Dataframe "id" has the columns year, id, and matriline, where each row is an incident. I wanted to count the number of incidents by matriline per year, so I did:
events.bymatr =
id %>%
group_by(year, matr, .drop = FALSE) %>%
dplyr::summarise(n = n()) %>%
ungroup()
events.bymatr
I plotted a line graph of the number of incidents over time, by matriline.
ggplot(events.bymatr, aes(x=year, y=n, group=matr)) + geom_line(aes(color=matr))
My question is twofold:
Is there a way I could recreate this line graph where the thickness of the lines is determined by how many IDs there were, per matriline? I imagine this would involve reshaping my data above but when I tried to group_by(year,matr,id,.drop=FALSE) my data came out all wonky.
I want to change the color palete so that each color is very distinct - how do I attach a new color palette? I tried using this c25 palette with this code but it makes all my lines disappear. ggplot(events.bymatr, aes(x=year, y=n, group=matr)) + geom_line(aes(color=c25))
Thanks so much in advance!
Output of "id" (shortened to just the first five rows per column):
> dput(id)

WRITTEN TASKS:
1 - In the forum post about plotting incidents by matriline, rewrite the paragraph starting "Is there a way I could recreate this line graph" more briefly, keeping its main facts.
2 - Carry on the forum post about plotting incidents by matriline from the point where it stops.
The material after this point comes from a separate source.

SUPPLIED MATERIAL:
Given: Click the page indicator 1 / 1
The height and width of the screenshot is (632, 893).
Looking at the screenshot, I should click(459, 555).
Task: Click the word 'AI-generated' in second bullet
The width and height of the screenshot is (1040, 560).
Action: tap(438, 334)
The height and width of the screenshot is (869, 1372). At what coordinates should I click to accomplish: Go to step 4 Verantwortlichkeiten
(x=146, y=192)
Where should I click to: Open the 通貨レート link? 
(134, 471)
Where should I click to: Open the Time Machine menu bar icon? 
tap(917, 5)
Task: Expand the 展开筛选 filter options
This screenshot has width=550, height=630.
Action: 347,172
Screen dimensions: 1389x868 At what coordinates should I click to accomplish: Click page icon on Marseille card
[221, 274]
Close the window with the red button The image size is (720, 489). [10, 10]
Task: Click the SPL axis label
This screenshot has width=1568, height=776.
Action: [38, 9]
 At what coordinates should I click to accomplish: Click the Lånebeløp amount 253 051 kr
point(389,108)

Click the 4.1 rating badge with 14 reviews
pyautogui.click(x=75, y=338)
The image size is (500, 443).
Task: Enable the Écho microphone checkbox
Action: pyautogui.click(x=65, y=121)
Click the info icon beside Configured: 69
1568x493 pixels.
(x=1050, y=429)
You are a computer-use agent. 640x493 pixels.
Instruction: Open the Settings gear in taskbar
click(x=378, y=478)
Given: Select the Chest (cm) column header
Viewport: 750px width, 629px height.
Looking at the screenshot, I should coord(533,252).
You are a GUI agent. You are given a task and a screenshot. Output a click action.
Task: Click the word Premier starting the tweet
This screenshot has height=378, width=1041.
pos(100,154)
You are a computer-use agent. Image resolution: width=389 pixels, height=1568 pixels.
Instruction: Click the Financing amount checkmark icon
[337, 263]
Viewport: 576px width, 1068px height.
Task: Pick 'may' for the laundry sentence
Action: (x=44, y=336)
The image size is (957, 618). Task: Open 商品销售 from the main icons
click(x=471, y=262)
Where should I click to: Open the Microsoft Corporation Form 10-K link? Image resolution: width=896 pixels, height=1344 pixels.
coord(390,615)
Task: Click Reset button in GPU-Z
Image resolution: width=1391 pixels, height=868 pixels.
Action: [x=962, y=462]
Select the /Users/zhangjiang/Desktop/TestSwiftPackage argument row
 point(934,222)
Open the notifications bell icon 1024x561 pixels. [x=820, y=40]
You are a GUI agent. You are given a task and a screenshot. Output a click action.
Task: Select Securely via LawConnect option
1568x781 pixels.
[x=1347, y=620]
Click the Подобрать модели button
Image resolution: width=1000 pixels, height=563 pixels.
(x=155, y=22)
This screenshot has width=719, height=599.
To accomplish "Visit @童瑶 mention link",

RESPONSES FOR EACH TASK:
1 - Can the line graph be remade so each line's thickness shows how many IDs each matriline had? This probably means reshaping the data, but grouping with group_by(year,matr,id,.drop=FALSE) gave messy results.

2 -
structure(list(date = structure(c(8243, 8243, 8243, 8248, 8947,
class = "Date"), year = c(1992L, 1992L, 1992L, 1992L, 1994L),
event.id = c(8L, 8L, 8L, 10L, 11L), id = structure(c(51L, 55L, 59L,
46L, 51L), .Label = c("J11", "J16", "J17", "J2", "J22"),
class = "factor"), sex = structure(c(1L, 2L, 2L, 1L, 1L),
.Label = c("0", "1"), class = "factor"), age = c(28L, 12L, 6L, 42L,
30L), matr = structure(c(20L, 20L, 20L, 11L, 20L), .Label = c("J2",
"J4", "J7", "J9", "K11"), class = "factor"),
matralive = structure(c(2L, 2L, 2L, 2L, 2L),
.Label = c("0", "1"), class = "factor"), pod = structure(c(3L, 3L,
3L, 3L, 3L), .Label = c("J", "K", "L"), class = "factor")),
row.names = c(NA, -134L), class = c("tbl_df", "tbl", "data.frame"))
Output of events.bymatr:
> dput(events.bymatr)
structure(list(year = c(1992L, 1992L, 1992L, 1992L, 1992L),
matr = structure(c(1L, 2L, 3L, 4L, 5L), .Label = c("J2", "J4",
"J7", "J9", "K11"), class = "factor"), n = c(0L, 0L, 0L, 0L, 0L)),
row.names = c(NA, -380L), class = c("tbl_df", "tbl",
"data.frame"))